JAKARTA- Sekjen Komite Pemberantasan Mafia Hukum, Husin Alwi menilai, pernyataan dari Stafsus Menteri Agraria dan Tata Ruang (ATR/BPN), Teuku Taufiqulhadi yang seolah membela Rocky Gerung, sama saja telah menghina Presiden Jokowi terkait sertifikat tanah. Husin Alwi meminta agar Presiden Jokowi mengevaluasi Kementerian ATR/BPN.
“Pernyataan Stafsus Menteri ATR-BPN ini berbahaya. Sama saja menghina Jokowi yang bagi-bagi sertifikat. Ijin pak Jokowi, ATR BPN perlu dirombak total. Saya curiga disitu tempat koruptor mangkrak,” kata Husin Alwi dikutip akun Twitter-nya Senin (13/9/2021).
Husin Alwi menjelaskan bahwa sertifikat tanah adalah bentuk legalitas formal yang tidak bisa terbantahkan oleh siapapun, dan itu adalah satu-satunya cara negara memberikan satu kepastian bagi seluruh hak milik dan jenis hak lain atas tanah.
“Jika penguasaan fisik sebagai mana yang diucapkan oleh Stafsus Menteri ATR-BPN itu bisa dijadikan pembenaran secara hukum” ucap Husin Alwi.
Dia menjelaskan bahwa penguasaan fisik tanah tanpa memperhatikan kepastian hukum (sertifikat), nakan menjadi sangat berbahaya bagi hak hak kepemilikan orang atas tanah.
Karena, lanjut dia, sangat bisa seseorang dengan dimotivasi oleh niat jahat, merampas hak orang lain dengan prinsip “yang penting menguasai fisik terlebih dahulu, urusan legalitas belakangan.”
“Pernyataan pejabat ATR- BPN yang menyatakan penguasaan fisik lebih penting dari sertifikat hak sangat berbahaya dan provokatif, akan memotivasi para mafia mafia atau penjahat penjahat tanah merampas hak hak orang atas tanah,” ungkapnya.
“Saya berharap pak Jokowi bisa mempertimbangkan ini. Saya menduga kuat dengan adanya beberapa kasus sengketa tanah karena pejabatnya kayak gini. Hukum di negeri ini dibuat lemah dan bisa dicari celahnya untuk memberikan hak kepemilikan atas tanah kepada yang tidak berhak! Negara harus hadir,” pungkasnya.
Sebelumnya, Stafsus Menteri Agraria dan Tata Ruang (ATR/BPN), Teuku Taufiqulhadi menyebut ada dua hal yang perlu diperhatikan dalam aturan main soal kepemilikan tanah.
Pertama, mengantongi bukti kepemilikan berupa surat atau sertifikat tanah. Kedua, penguasaan secara fisik. Namun yang paling penting dari kedua aturan utu adalah penguasaan fisik.

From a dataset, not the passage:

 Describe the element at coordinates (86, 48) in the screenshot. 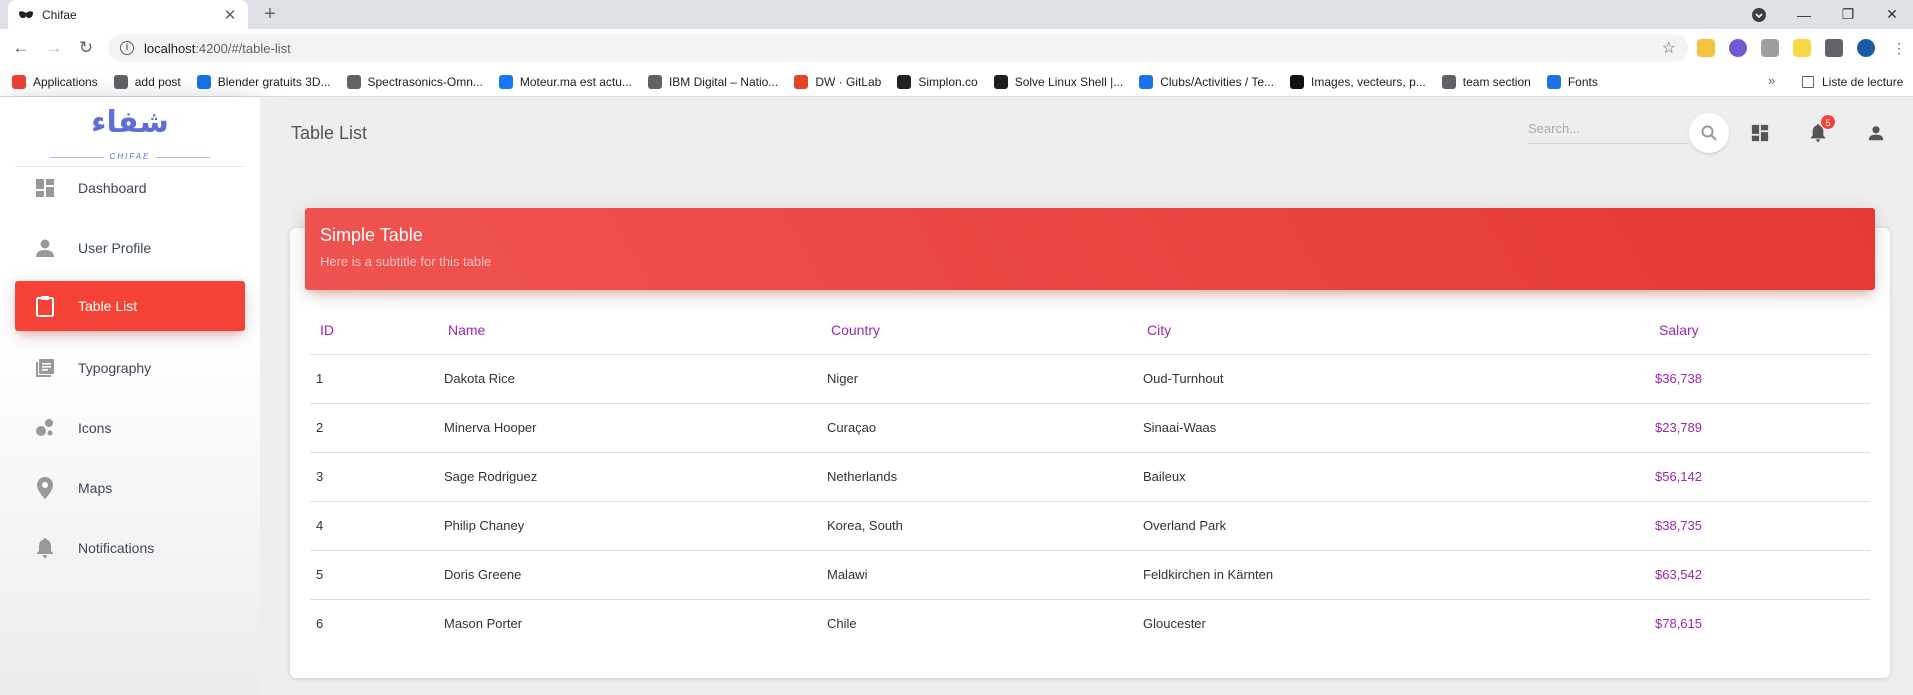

“Yang paling penting penguasaan secara fisik. Tidak ada gunanya memiliki sertifikat jika tidak menguasai secara fisik. Jika bertahun-tahun tidak menguasai secara fisik dan justru dikuasai pihak lain, maka pemegang sertifikat harus hati-hati,” ujarnya dikutip CNNIndonesia.
Anak buah Menteri ATR/BPN Sofyan Djalil itu memaparkan jika Sentul City mengklaim sebagai pemegang sertifikat hak guna bangunan (HGB), maka perusahaan harus meminta ke pengadilan untuk mengosongkan tanah sengketa.
“Kemudian, Pengadilan yang akan mengeksekusi dan tidak bisa dilakukan secara sepihak dengan mengerahkan Satpol PP atau preman.Tidak boleh bertindak sepihak. Jika memang ia merasa sebagai pemegang hak karena ada HGB, misalnya, ia harus meminta pengadilan untuk mengosongkannya,” katanya.
Sumber Berita / Artikel Asli : (fin/fajar).